The kids are more than all right, and the grownups aren’t bad either in the new sitcom Single Parents. So maybe ABC has something here.
Slotted behind Modern Family (Wednesday at 9:30 p.m. ET), this is about fractured units of disparate moms and dads who lately are going it alone. Principal among them is hapless, divorced Will Cooper (Taran Killam, top), whose manhood has atrophied during the time he’s been doting on his little daughter, Sophie (Marlow Barkley, top).
Self-designating himself as her school’s resident “room parent,” Will strives to get the others aboard. “I have no wiggle room on parent participation,” he insists.
Dour Douglas Fogerty (Brad Garrett), who bristles at being called “Doug,” has a less than enthusiastic response. “Somebody tell me when it’s safe for my nuts to return to my body,” he grouses.
Douglas, whose recently deceased younger wife was an exotic dancer, has left him with twin daughters named Emma and Amy (Mia and Ella Allan). He’s joined in this mix by Angie D’Amato (Leighton Meester) and her son, Graham (Tyler Wladis); infant-toting Miggy Park (Jake Choi); and Poppy Banks (Kimrie Lewis), whose son is Rory (Devin Trey Campbell).

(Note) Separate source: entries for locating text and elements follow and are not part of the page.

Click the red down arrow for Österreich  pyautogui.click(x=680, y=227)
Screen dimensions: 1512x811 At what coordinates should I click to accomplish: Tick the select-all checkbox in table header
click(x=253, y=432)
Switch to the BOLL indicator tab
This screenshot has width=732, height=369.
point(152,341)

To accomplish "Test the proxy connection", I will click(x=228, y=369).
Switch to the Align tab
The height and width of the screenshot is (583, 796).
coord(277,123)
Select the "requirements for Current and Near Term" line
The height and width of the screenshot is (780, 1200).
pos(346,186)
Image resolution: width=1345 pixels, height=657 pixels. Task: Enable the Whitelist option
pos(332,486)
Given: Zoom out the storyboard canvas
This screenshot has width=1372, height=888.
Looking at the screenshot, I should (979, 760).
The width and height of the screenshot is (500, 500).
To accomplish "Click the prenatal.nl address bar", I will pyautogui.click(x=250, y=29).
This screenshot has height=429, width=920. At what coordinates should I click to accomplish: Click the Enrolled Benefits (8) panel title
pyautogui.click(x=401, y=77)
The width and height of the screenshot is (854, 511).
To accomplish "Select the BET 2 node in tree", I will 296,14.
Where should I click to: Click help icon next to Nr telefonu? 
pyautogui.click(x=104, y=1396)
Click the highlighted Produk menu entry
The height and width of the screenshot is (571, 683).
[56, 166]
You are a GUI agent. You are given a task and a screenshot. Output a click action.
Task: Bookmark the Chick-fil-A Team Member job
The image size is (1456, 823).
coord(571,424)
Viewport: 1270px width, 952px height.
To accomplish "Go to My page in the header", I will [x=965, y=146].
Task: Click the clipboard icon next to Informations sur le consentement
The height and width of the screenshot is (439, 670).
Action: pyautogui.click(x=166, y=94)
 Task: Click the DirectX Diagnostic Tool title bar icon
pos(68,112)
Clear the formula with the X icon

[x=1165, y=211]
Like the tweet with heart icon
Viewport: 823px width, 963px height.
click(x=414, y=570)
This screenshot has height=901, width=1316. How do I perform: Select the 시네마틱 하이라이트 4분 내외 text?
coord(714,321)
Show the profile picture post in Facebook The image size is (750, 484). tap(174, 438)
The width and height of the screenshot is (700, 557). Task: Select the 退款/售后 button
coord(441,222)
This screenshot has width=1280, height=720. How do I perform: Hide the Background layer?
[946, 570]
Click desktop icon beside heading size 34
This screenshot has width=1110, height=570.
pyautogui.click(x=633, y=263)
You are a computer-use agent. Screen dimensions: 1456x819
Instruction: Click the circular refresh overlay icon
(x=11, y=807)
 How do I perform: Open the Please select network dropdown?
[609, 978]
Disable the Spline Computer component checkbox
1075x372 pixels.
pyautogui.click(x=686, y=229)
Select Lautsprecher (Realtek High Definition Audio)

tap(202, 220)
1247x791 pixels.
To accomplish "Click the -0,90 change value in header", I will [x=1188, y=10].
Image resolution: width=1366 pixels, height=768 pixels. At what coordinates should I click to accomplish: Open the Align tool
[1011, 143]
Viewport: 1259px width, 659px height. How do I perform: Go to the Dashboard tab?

Garrett’s well-practiced deadpan demeanor again is deployed to good effect as the resident old-line conservative. But the first episode of Single Parents also relies on the kids’ ways with lines. And they keep delivering, particularly Graham and Rory.
“Will, I say this with an open heart and nothing but love. You’re a disaster,” Graham says in perfect cadence. With Rory, it’s not so much what he says, but how. When Douglas grudgingly asks him if he’d like to dance, Rory answers with letter-perfect joy in his heart, “My answer is always yes.” It may be the single most huggable moment of the new season.
Will, still stuck in the single parent “vortex,” hasn’t had sex in five years by his estimate and still carries around his ex-wife’s mermaid tote bag. Angie tells him she’s been there: “When you have kids, something happens to you. You become moosh.”
But Douglas isn’t buying. “A man with a mermaid bag. I blame Obama,” he says.
Single Parents navigates this scene-setter in consistently amusing fashion while deftly juggling its array of adults and kids. Will’s maturation, if it ever really comes to that, is the show’s core objective. Otherwise, the kids so far are stealing the show -- and this time it’s a pleasure watching them do so.